Thankfully, a quarter of them found the time to fill in our recent survey, which formed the basis of our report Facing the Future. The survey revealed that almost every council was expecting a near average settlement at around 28% over four years. Half of all respondents thought that this was too steep, and four in five thought that the funding cuts were too steep in the first year.

The scale of cuts is forcing councils to make some very difficult decisions. For example, councils do not believe that they can achieve the necessary staff cuts through natural wastage, with more than three in four respondents believing that forced redundancies will be necessary, and one in three of upper tier councils projecting staff cuts in excess of 20% by 2015/16.

On public services, upper-tier councils predict that adult social care is the service most likely to be severely affected by funding cuts, despite the announcement of additional funding streams worth £2bn by central government. Almost every council will be cutting back a range of non-statutory services too, from libraries to weekly bin collections.

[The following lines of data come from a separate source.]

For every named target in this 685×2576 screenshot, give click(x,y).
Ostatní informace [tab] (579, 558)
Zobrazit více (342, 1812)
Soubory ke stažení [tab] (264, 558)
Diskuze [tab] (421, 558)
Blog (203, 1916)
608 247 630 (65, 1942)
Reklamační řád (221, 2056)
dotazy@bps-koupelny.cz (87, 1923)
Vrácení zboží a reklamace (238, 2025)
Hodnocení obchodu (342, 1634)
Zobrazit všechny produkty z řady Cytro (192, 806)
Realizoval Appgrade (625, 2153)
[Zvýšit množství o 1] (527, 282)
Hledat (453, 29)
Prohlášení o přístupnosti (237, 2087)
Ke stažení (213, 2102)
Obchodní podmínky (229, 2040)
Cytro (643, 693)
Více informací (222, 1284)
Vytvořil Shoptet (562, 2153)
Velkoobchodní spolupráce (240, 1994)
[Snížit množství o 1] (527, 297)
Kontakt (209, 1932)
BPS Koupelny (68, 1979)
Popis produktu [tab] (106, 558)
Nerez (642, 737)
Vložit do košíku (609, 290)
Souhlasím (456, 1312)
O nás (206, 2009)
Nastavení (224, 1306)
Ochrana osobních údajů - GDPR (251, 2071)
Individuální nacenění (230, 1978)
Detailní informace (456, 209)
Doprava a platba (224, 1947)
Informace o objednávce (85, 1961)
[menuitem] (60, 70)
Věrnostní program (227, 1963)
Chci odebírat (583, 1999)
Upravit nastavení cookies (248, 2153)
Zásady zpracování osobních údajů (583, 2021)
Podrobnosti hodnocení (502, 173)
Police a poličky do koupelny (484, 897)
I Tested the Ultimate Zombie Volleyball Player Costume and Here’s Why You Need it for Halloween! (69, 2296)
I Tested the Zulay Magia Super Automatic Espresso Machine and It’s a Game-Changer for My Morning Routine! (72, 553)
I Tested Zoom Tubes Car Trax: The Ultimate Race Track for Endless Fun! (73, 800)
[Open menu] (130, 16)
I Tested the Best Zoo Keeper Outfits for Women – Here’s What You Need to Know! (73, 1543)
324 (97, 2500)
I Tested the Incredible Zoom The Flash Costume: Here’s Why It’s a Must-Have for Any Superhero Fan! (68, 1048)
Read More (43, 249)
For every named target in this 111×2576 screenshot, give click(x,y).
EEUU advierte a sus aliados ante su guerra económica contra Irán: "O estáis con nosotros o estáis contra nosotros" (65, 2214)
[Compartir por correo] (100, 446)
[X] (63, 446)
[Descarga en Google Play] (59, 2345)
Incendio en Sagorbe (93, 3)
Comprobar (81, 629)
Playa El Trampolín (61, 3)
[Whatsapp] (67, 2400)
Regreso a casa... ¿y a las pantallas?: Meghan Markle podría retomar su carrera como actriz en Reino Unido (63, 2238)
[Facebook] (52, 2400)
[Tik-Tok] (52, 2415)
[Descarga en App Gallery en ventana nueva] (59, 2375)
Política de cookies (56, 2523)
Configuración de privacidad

With many services, councils will have to deliver better services for less money, and a salami-slicing, business as usual approach will not suffice. Our survey showed that councils are willing to consider innovative solutions about how to protect front-line services, with nearly three-quarters of Finance Directors saying they are thinking of merging services with other councils, or considering outsourcing service delivery to the private sector (71%), voluntary sector (69%) or community organisations (63%).

The big opportunity for local government came this week from the Localism Bill. The Bill represents a massive leap forward in the Government’s plan to transfer power away from the centre to councils and beyond, to communities. For local authorities, the creation of a General Power of Competence is a truly seismic change, reversing the presumption that local government can only be trusted to do the things that Whitehall allows – instead allowing them to do anything and everything except those things that are specifically prohibited.

But the big winners from the Bill will be you and me. Giving communities the ability to shape the development of their surroundings is a fantastically exciting step forward for people power, particularly when backed up with the new Community Right to Build, Community Right to Buy and Community Budgets.

Interestingly, our survey showed that there was widespread disappointment that the Community Budget pilots did not go further, highlighting the fact that they offer the potential to genuinely reform local services. This will only be true, however, if they can encompass more services, involve more local people, and be rolled out to more areas as quickly as possible. The removal of ring-fencing too was widely supported, with two-thirds of councils believing that it would act as a tool to make cuts, whilst protecting front-line services.

The Localism Bill has therefore offered councils some of the freedoms they need to tackle the enormous challenge of cutting the deficit. But going forward, there is an even more radical opportunity for local government. The recent Local Growth white paper outlined the Government’s intentions to review business rates next year. Our current project ‘Can Councils Live Without the Formula Grant’ is exploring how, through the re-localisation of business rates, all local councils can be given a huge incentive to grow their economic base and take control over the levers of local funding, including in the most deprived areas of the country.

It is vitally important in the current climate that we give local areas the opportunity to take control of their own destiny, and to provide the right tools to councils and local communities to ensure that every area has an equal opportunity to improve. The system of equalization has failed the very people it was meant to help, and we must now move to a system that helps those areas deal directly with the issues that they face.